A quick read-through didn't raise any red flags from me (bit I don't write
extension modules very often so I'm not the target audience).

On Fri, Jun 3, 2016, 14:16 Petr Viktorin <encukou at gmail.com> wrote:

> Hello fro the PyCon sprints!
>
> Here is the first approximation for a PEP that introduces efficient
> access to the module state from methods of extension types. This is the
> biggest unresolved issue of PEP 489 (multi-phase init).
> There are still a few XXXs to be fleshed out, but the base is pretty
> solid. Please leave your comments!
>
> I also posted the pre-PEP at:
>
> https://github.com/encukou/peps/blob/3fdf3b1fad0220c7fe39044dfefc6d76759e0d1a/pep-9999.txt
>
> The beginnings of an implementation live at:
> https://github.com/encukou/cpython/tree/module-state-access
>
> Thanks to Nick and Eric for helping out!
>
> ----
>
> PEP: XXX
> Title: Module State Access from C Extension Methods
> Version: $Revision$
> Last-Modified: $Date$
> Author: Petr Viktorin <encukou at gmail.com>,
>         Nick Coghlan <ncoghlan at gmail.com>,
>         Eric Snow <ericsnowcurrently at gmail.com>
> Discussions-To: import-sig at python.org
> Status: Active
> Type: Process
> Content-Type: text/x-rst
> Created: 02-Jun-2016
> Python-Version: 3.6
> Post-History:
>
>
> Abstract
> ========
>
> This PEP proposes to add a way for CPython extension methods to access
> context such as
> the state of the modules they are defined in.
>
> This will allow extension methods to use direct pointer dereferences
> rather than PyState_FindModule for looking up module state, reducing or
> eliminating the
> performance cost of using module-scoped state over process global state.
>
> This fixes one of the remaining roadblocks for adoption of PEP 3121
> (Extension
> module initialization and finalization) and PEP 489
> (Multi-phase extension module initialization).
>
> While this PEP takes an additional step towards fully solving the
> problems that PEP 3121 and PEP 489 started
> tackling, it does not attempt to resolve *all* remaining concerns. In
> particular, accessing the module state from slot methods (``nb_add``,
> etc) remains slower than accessing that state from other extension methods.
>
>
> Rationale
> =========
>
> PEP 489 introduced a new way to initialize extension modules, which brings
> several advantages to extensions that implement it:
>
>     * The extension modules behave more like their Python counterparts.
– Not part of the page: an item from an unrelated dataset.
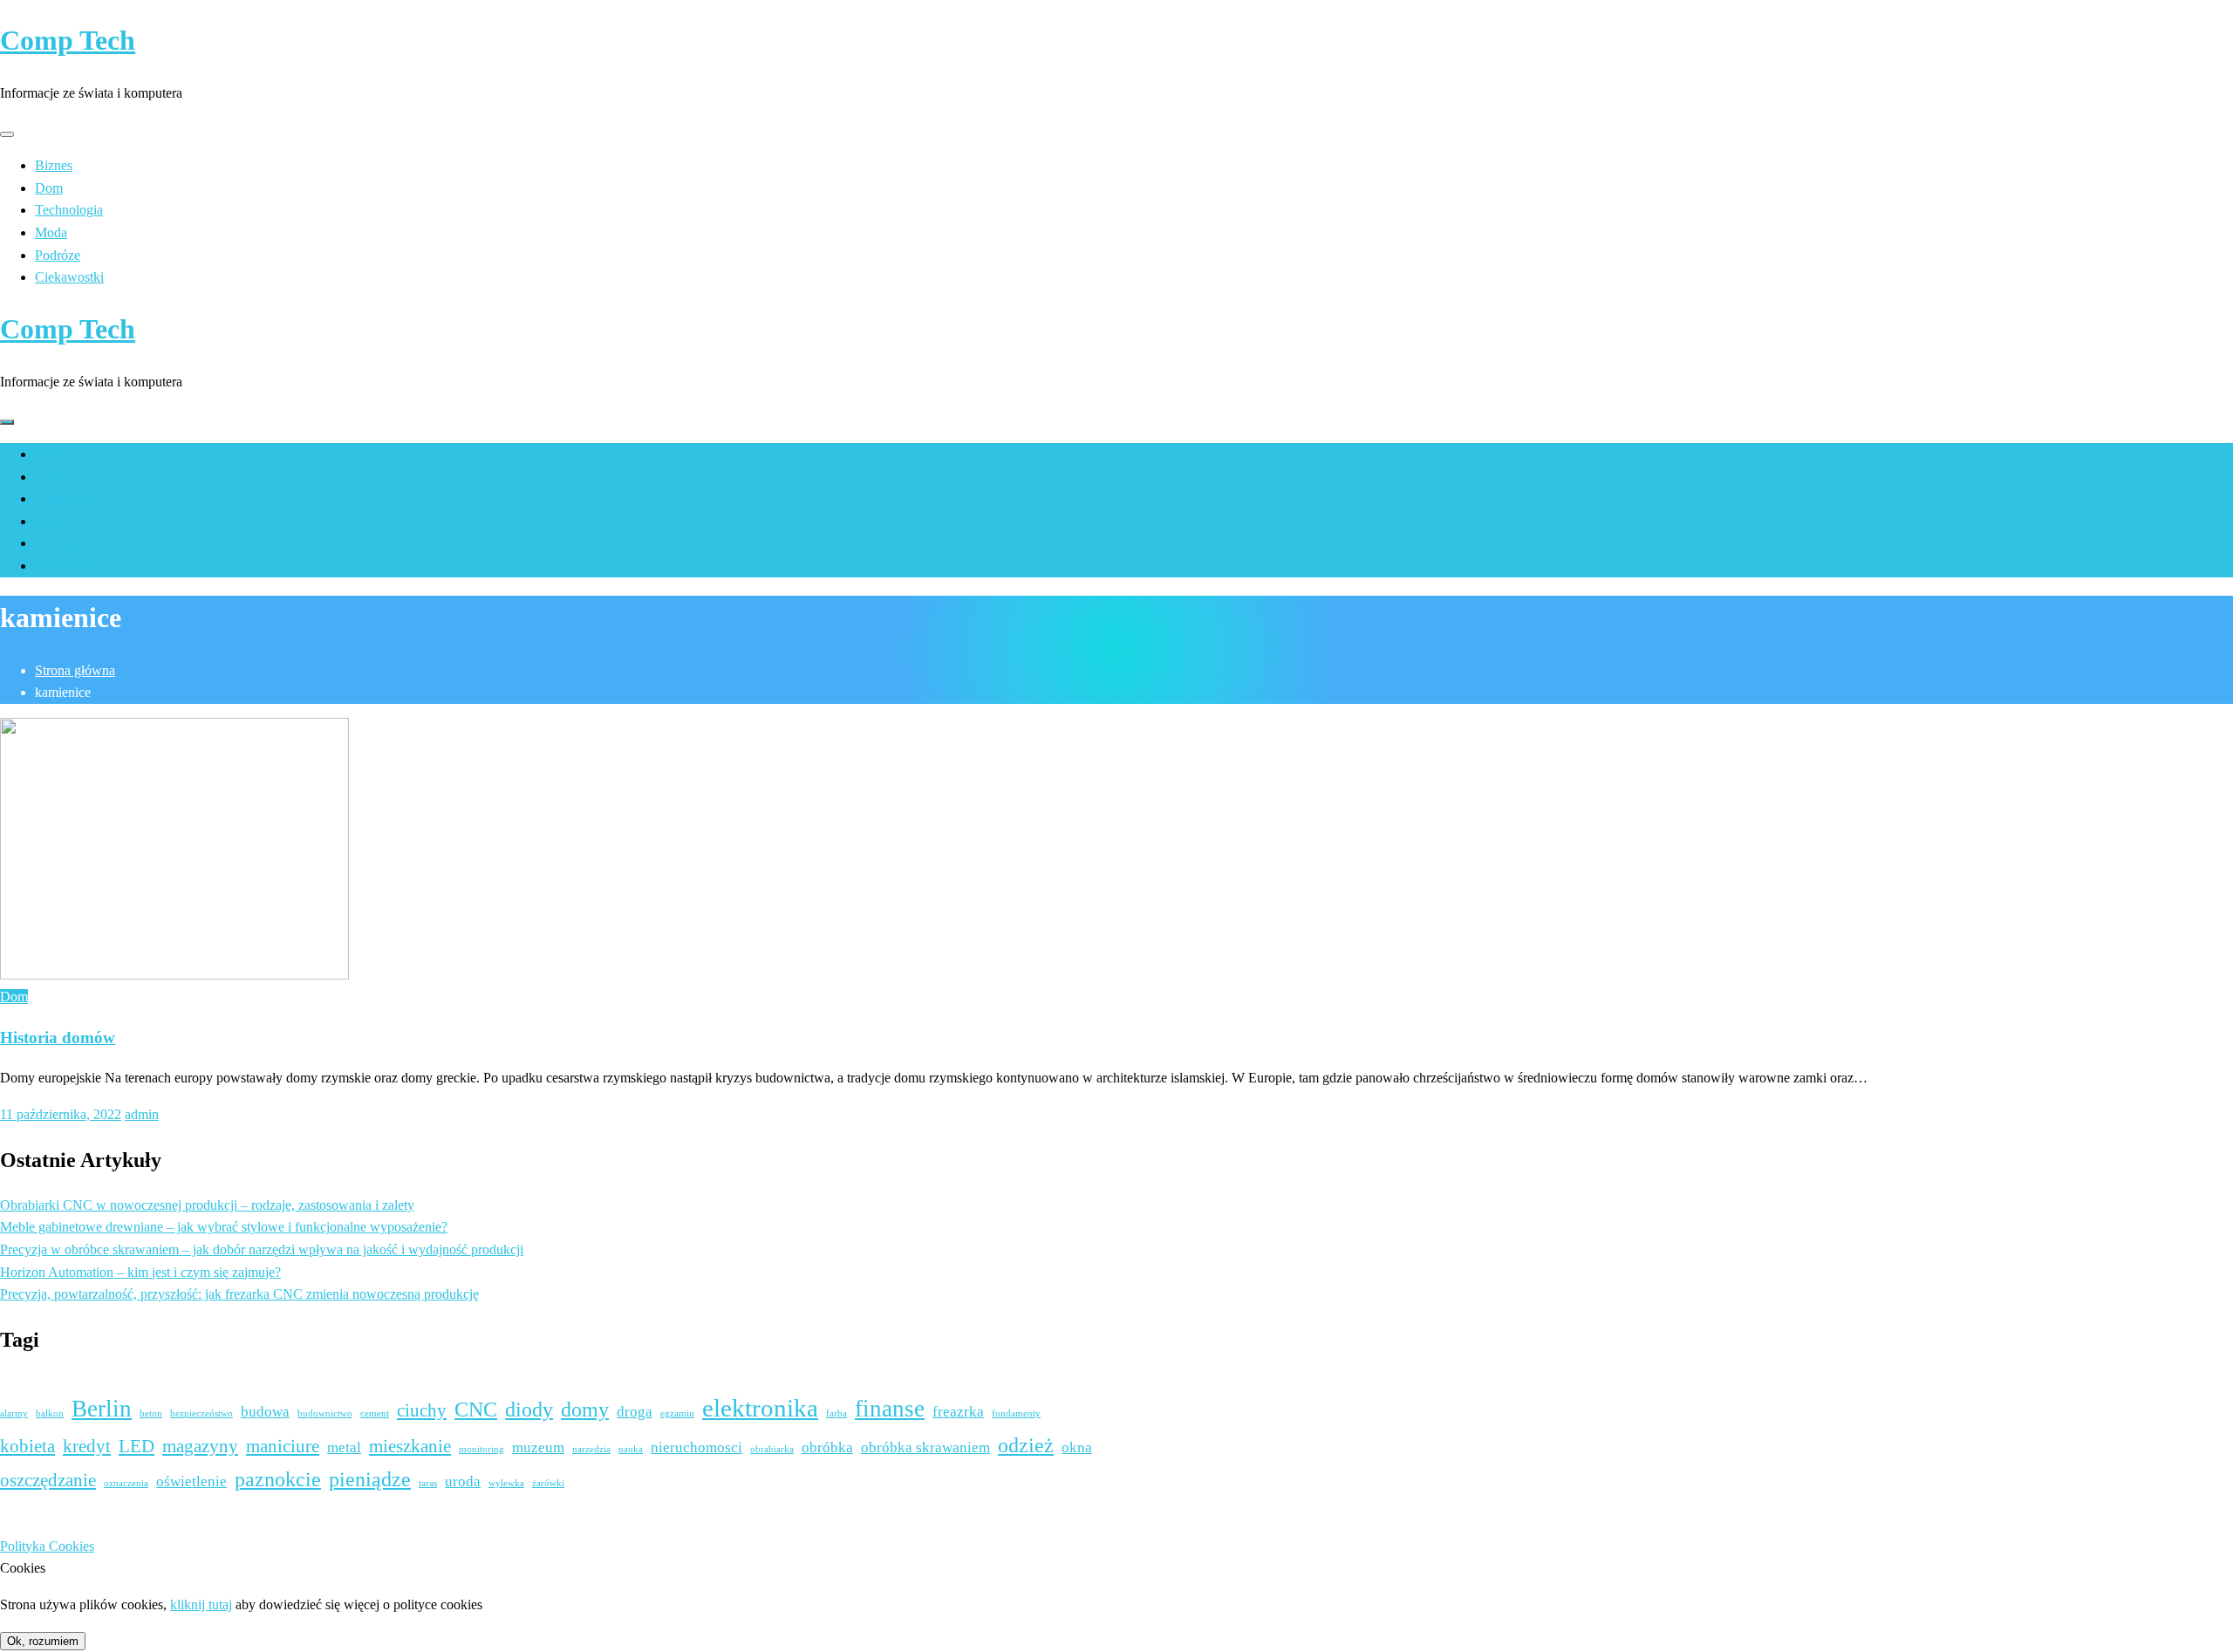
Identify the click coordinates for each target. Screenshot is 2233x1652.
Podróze (57, 255)
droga (634, 1411)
>     * The extension modules can easily support loading into pre-existing
>       module objects, which paves the way for extension module support for
>       ``runpy`` or for systems that enable extension module reloading.
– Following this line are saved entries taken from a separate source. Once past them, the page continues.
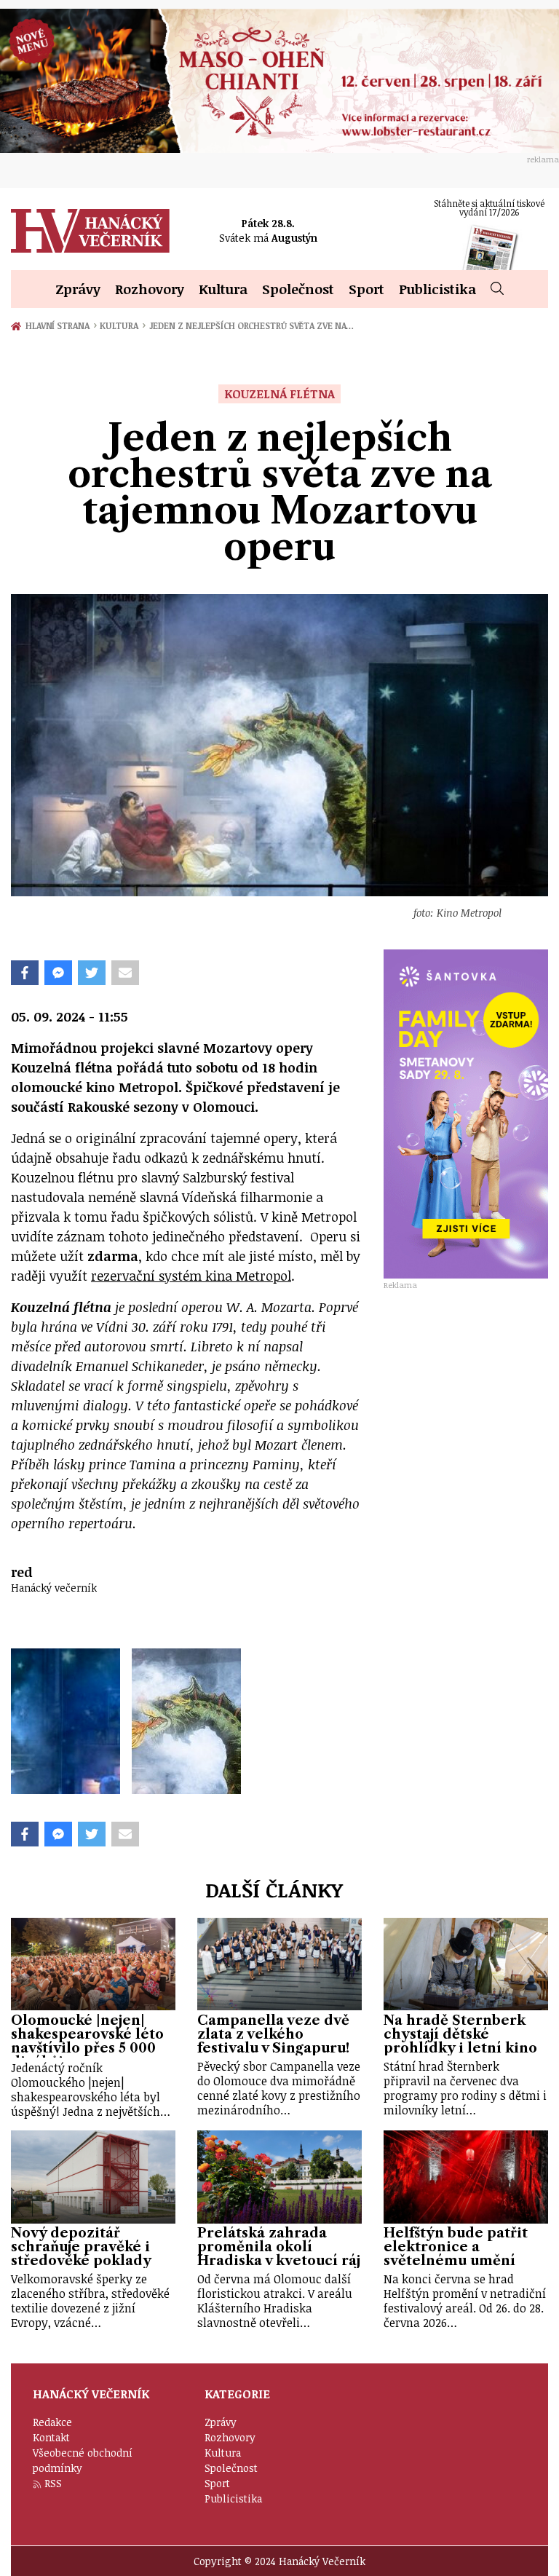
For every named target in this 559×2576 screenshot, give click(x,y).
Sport (366, 289)
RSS (53, 2483)
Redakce (52, 2422)
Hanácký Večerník (90, 231)
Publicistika (437, 289)
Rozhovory (149, 289)
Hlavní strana (59, 325)
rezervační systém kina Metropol (191, 1275)
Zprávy (77, 289)
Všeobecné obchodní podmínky (82, 2460)
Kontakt (51, 2437)
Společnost (298, 289)
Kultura (223, 289)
>     * Loading multiple modules from the same extension is possible, which
>       makes testing module isolation (a key feature for proper
> sub-interpreter
>       support) possible from a single interpreter.
>
> The biggest hurdle for adoption of PEP 489 is allowing access to module
> state
> from methods of extension types.
> Currently, the way to access this state from extension methods is by
> looking up the module via
> ``PyState_FindModule`` (in contrast to module level functions in
> extension modules, which
> receive a module reference as an argument).
> However, ``PyState_FindModule`` queries the thread-local state, making
> it relatively
> costly compared to C level process global access and consequently
> deterring module authors from using it.
>
> Also, ``PyState_FindModule`` relies on the assumption that in each
> subinterpreter, there is at most one module corresponding to
> a given ``PyModuleDef``.  This does not align well with Python's import
> machinery.  Since PEP 489 aimed to fix that,  the assumption does
> not hold for modules that use multi-phase initialization, so
> ``PyState_FindModule`` is unavailable for these modules.
>
> A faster, safer way of accessing module-level state from extension methods
> is needed.
>
>
> Background
> ===========
>
> The implementation of a Python method may need access to one or more of
> the following pieces of information:
>
>    * The instance it is called on (``self``)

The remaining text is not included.